Mysore Pak

Mysore Pak
★★★½   13 votes

One of the most loved sweets in South India, mysore pak is a dessert from Karnataka made with ghee or clarified butter, sugar and gram flour or bengal. In this simple recipe, mysore pak is flavored with cardamom powder. Mysore pak can be crumbly, powdery and slightly hard with a texture like honeycomb or soft like fudge that melts in the mouth. The former contains more bengal, while the latter contains more ghee. The best kind of mysore pak is somewhere between the crumbly and the fudgy.

The first mysore pak was said to have been made in the kitchen of the Mysore Palace. Kakasura Madappa, the palace cook at that time, made a mixture of ghee, besan, and sugar and served it to the royal family who adored it so much that it was designated a “Royal Sweet.” The delicacy was named after the Mysore Palace and the king let Madappa set up shop outside the palace grounds to make the delicious sweet available to the common people.

When making mysore pak it is important to cook the mixture over a low flame to prevent burning or scorching the butter and the sugar. Use a heavy-bottomed and thick pan for slow cooking and even heat distribution. Mysore pak takes quite some time to make and you need to patiently stir the ingredients the whole time. You can check the conistsency of the syrup with your thumb and index finger. If you stretch the syrup between your fingers, it should form a thin string. You can also drop the syrup in a cup of water, and if it does not dissolve, goes to the bottom of the cup and forms into a ball then the syrup is the right consistency. Use fresh ingredients for superior results. The gram flour should ideally be freshly ground and the butter should be fresh too for a great aroma.

4
10 min
45 min
Difficulty Level
Average
Ingredients

  • 2 cup Bengal gram flour, chana dal (found in Indian grocers)

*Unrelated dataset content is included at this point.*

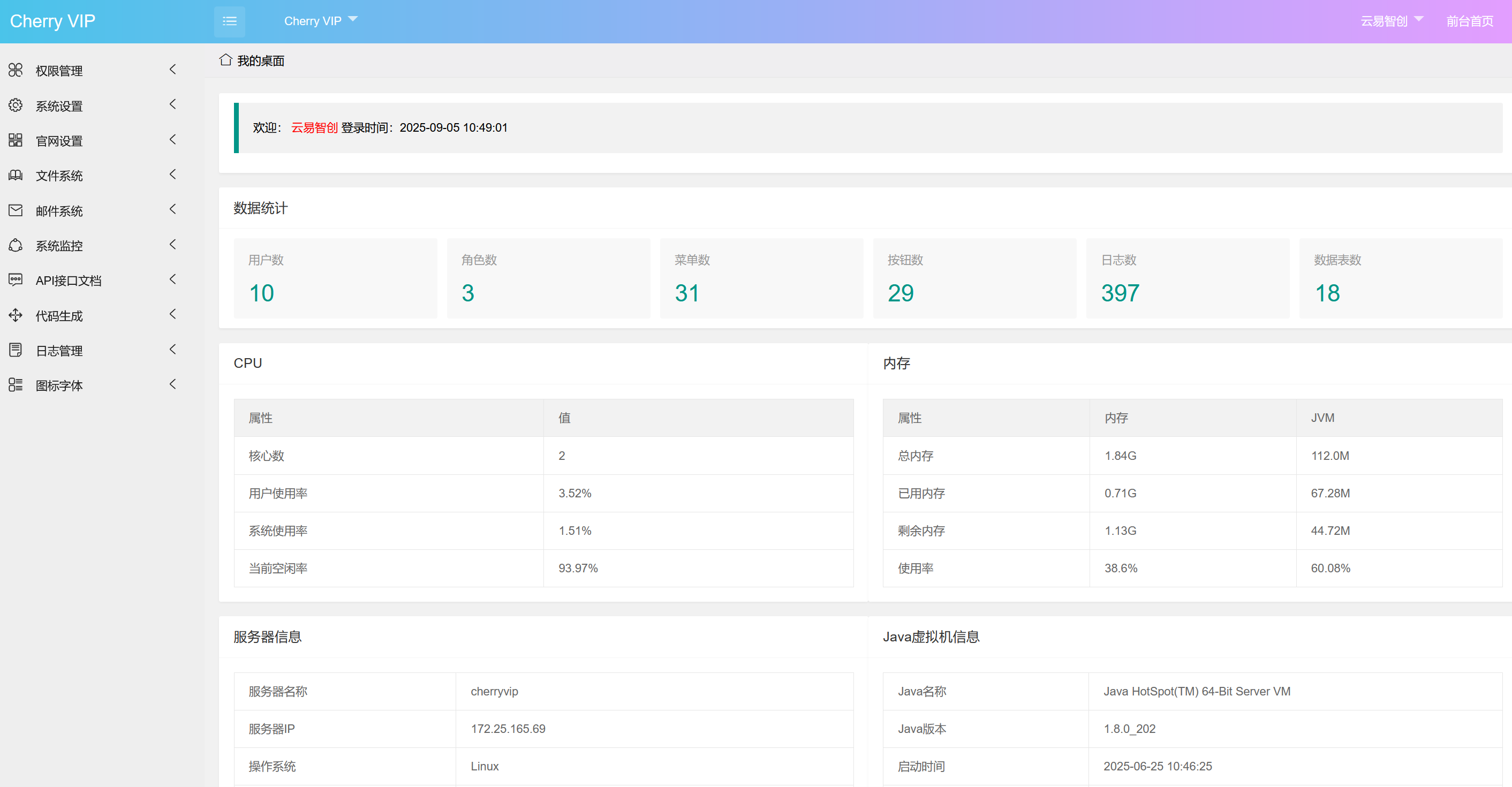Image resolution: width=1512 pixels, height=787 pixels.
Task: Click the 邮件系统 envelope icon
Action: pyautogui.click(x=16, y=210)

  • 1/2 cup granulated sugar

  • 4/5 cup water

  • 1/2 cup clarified butter or ghee, melted

  • ½ teaspoon cardamom powder

Preparation Instructions

1


In a deep pan, roast Bengal gram flour for about 2 minutes and set aside.


2


In a separate saucepan, make sugar syrup by mixing sugar and water together. Place over a medium-high flame and bring to a boil, stirring constantly. Keep stirring and simmer for about 20 minutes or until the desired consistency is reached.


3


Remove from heat and pour the syrup over the roasted Bengal gram, stirring continuously to avoid forming lumps.


4


Place pan back on stove, add melted butter and cook over a medium flame until the mixture leaves the sides of the pan and become soft and spongy. Remove from heat, sprinkle with cardamom powder and stir gently.


5


Transfer this mixture onto a flat plate and let cool. Cut into desired shape and serve at room temperature. Store in an airtight container.